### Data under study
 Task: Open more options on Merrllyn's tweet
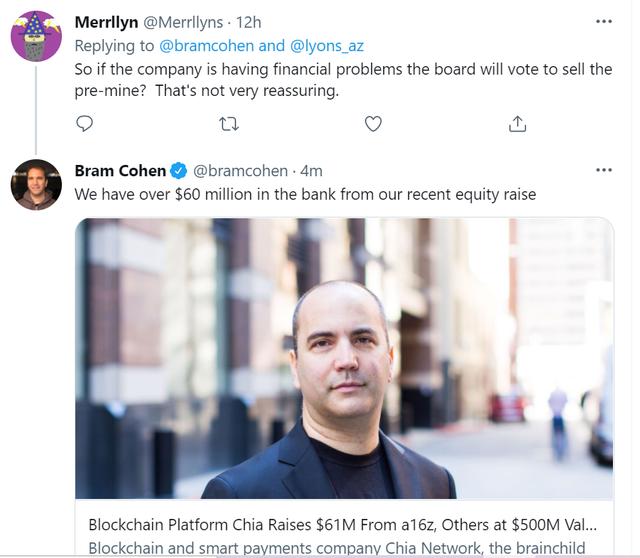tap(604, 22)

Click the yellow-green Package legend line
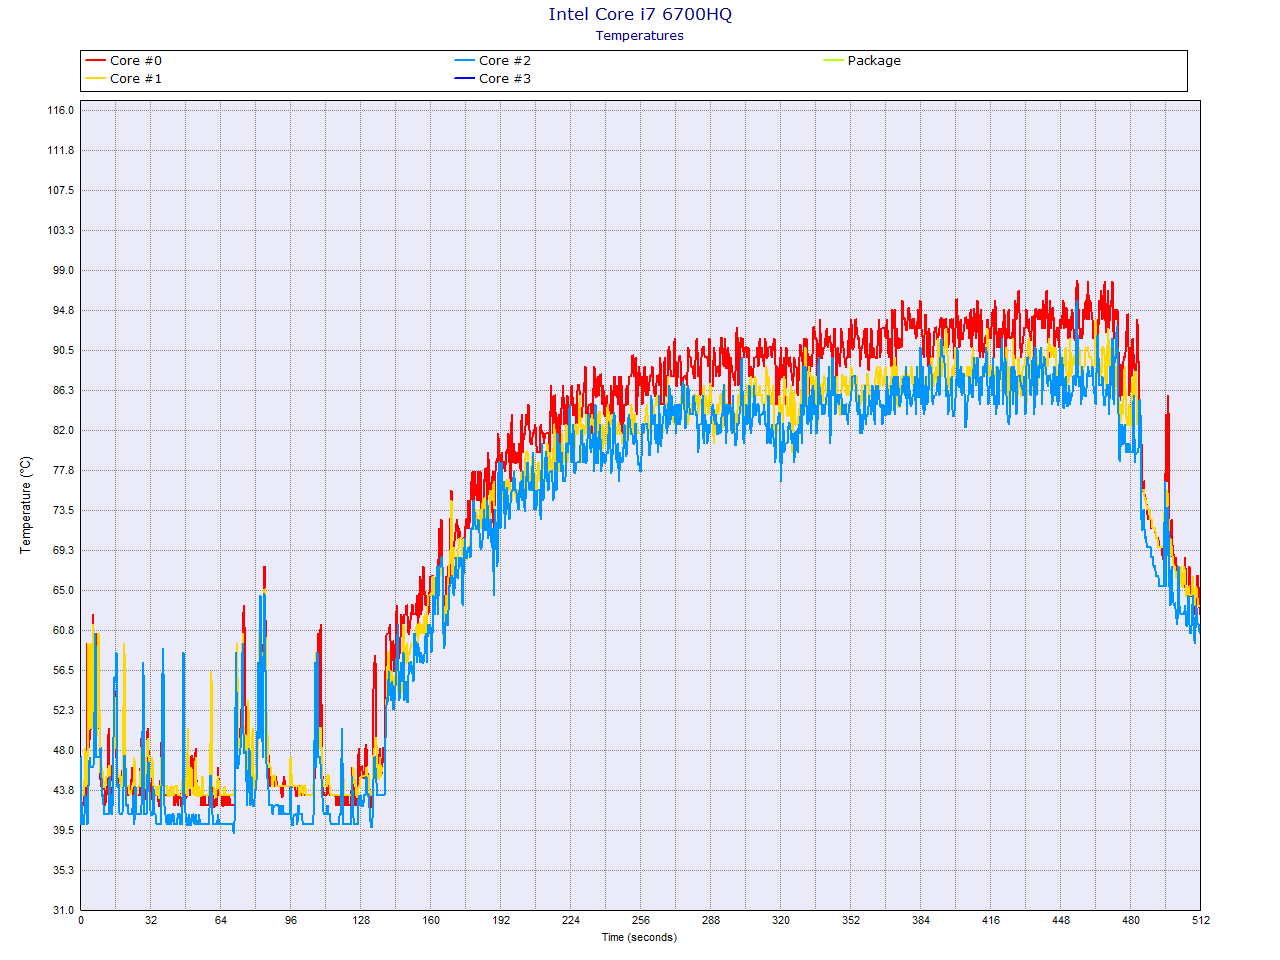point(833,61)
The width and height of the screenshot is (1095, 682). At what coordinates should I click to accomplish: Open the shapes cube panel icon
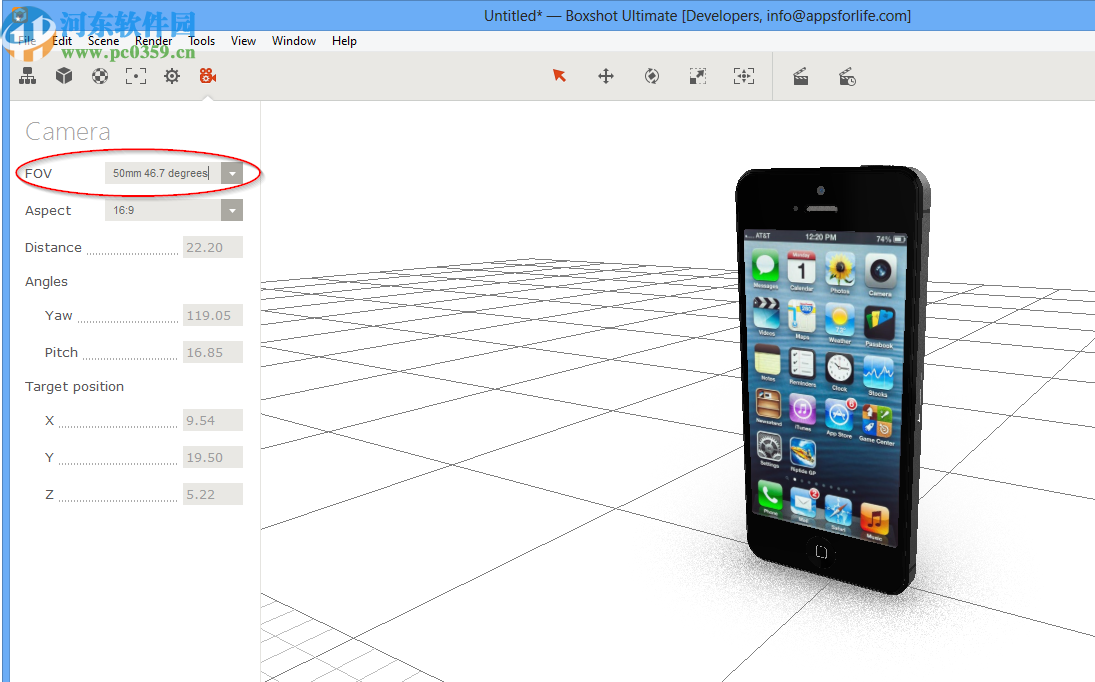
######
▶ **Instructions for the task**: Except for the pictures, write the data out exactly.

▶ **Task response**:
 Task: Open more options on Merrllyn's tweet
tap(604, 22)

Click the yellow-green Package legend line
point(833,61)
The width and height of the screenshot is (1095, 682). At what coordinates should I click to accomplish: Open the shapes cube panel icon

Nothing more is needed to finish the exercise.